What you can expect from surgery?

Surgery is done as a day case under general anaesthetic, often with a local anaesthetic block to numb the arm for post-operative pain relief.

A small incision is made over the front aspect of the forearm and this is usually enough to perform the procedure through. Occasionally for acute ruptures and for all chronic ruptures a second incision is made above the elbow to retrieve the retracted tendon. The tendon is fixed to the radial tuberosity using a combination of drill holes, sutures and a metallic button. For chronic ruptures, the Achilles tendon allograft is fixed to the radius in the same way and is weaved through the native biceps at the upper end. Following the surgery the arm is placed in a light bandage and sling and range of motion exercises with physiotherapy supervision are commenced. In some instances when the repair is tight (because of retraction) the arm will take several weeks to straighten out while the repair heals and it is important not to force the arm during this period. While the tendon heals we advise only minimal lifting with the operated arm for around 6 weeks and to aim for return to heavy work or sports by 3-6 months.
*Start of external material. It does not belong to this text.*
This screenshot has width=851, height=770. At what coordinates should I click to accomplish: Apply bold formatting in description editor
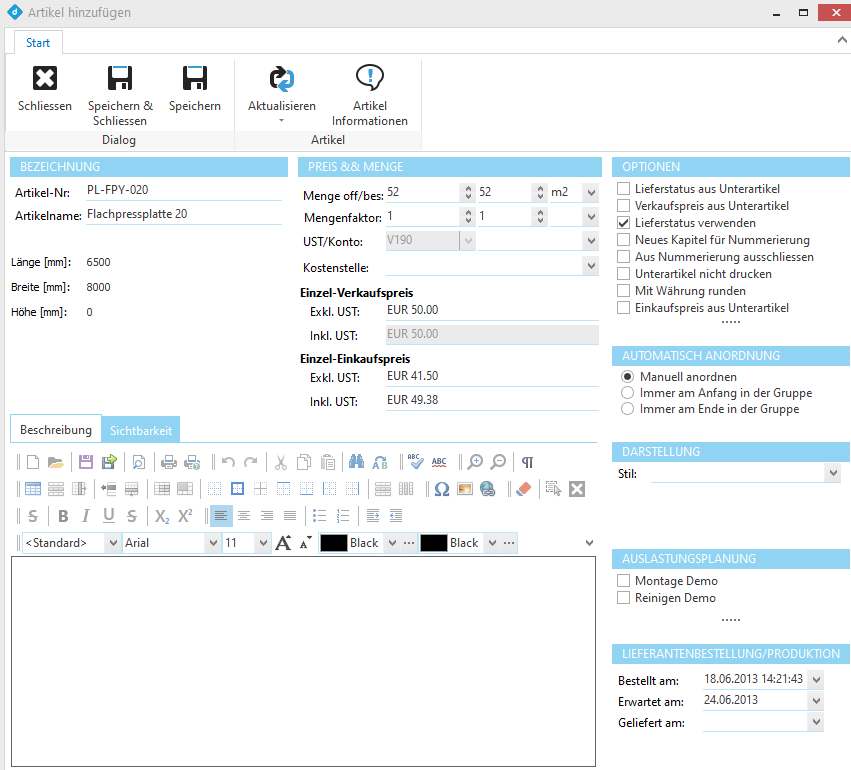pos(63,516)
What are the risks of surgery?

The main risk of surgery is damage or stretching of one of the nerves that crosses the elbow. It is not uncommon for patients to experience some transient numbness in the outer aspect of the forearm because of stretching of the lateral cutaneous nerve of the forearm. Less commonly (2%) the posterior interosseous nerve may be affected. This nerve is responsible for straightening of the fingers and thumb. If this nerve is injured your surgeon may recommend surgical exploration of the nerve. However, the natural history is that the nerve recovers function in the vast majority of cases, although this process may take around 6 months.

Other uncommon risks (1-2%) include heterotopic ossification (new bone formation in the soft tissues), infection, fracture of the radius bone and re-rupture of the repaired tendon.